Stored entries:
■ ■ ■
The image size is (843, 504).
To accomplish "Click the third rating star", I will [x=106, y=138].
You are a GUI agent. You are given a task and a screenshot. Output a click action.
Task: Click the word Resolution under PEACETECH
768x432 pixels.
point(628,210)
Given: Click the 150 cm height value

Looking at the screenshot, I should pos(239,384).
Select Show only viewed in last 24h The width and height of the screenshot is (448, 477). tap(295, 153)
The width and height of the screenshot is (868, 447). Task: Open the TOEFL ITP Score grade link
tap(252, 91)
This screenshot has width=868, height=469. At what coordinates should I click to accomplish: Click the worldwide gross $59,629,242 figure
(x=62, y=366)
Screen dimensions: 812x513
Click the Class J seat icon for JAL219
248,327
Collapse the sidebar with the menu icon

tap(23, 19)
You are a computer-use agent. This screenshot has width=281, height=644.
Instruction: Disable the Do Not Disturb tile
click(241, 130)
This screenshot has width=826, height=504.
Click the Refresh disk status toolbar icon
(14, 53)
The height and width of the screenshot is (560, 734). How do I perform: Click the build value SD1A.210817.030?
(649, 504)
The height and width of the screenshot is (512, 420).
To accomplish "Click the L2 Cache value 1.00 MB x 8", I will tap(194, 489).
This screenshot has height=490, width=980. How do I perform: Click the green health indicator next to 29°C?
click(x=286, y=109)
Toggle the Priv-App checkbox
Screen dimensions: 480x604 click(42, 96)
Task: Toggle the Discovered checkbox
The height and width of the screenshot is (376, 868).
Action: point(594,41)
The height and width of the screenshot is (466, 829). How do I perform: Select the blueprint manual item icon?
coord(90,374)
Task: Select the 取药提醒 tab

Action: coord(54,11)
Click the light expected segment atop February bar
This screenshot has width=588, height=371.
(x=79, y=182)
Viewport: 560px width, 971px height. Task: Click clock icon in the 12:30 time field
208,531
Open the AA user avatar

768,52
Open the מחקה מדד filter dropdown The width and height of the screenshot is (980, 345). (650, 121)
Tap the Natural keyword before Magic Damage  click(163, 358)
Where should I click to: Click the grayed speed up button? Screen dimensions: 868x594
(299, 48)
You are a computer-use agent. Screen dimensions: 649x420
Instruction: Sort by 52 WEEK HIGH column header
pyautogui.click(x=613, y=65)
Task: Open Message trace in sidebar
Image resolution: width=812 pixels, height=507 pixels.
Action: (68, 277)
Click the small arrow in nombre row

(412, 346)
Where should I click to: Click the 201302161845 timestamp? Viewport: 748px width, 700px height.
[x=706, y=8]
■ ■ ■
Work required
Nothing but the lines from the top of the records down to the line with "Select Show only" belongs in the answer; repeat them exactly.

Answer to the problem
The image size is (843, 504).
To accomplish "Click the third rating star", I will [x=106, y=138].
You are a GUI agent. You are given a task and a screenshot. Output a click action.
Task: Click the word Resolution under PEACETECH
768x432 pixels.
point(628,210)
Given: Click the 150 cm height value

Looking at the screenshot, I should pos(239,384).
Select Show only viewed in last 24h The width and height of the screenshot is (448, 477). tap(295, 153)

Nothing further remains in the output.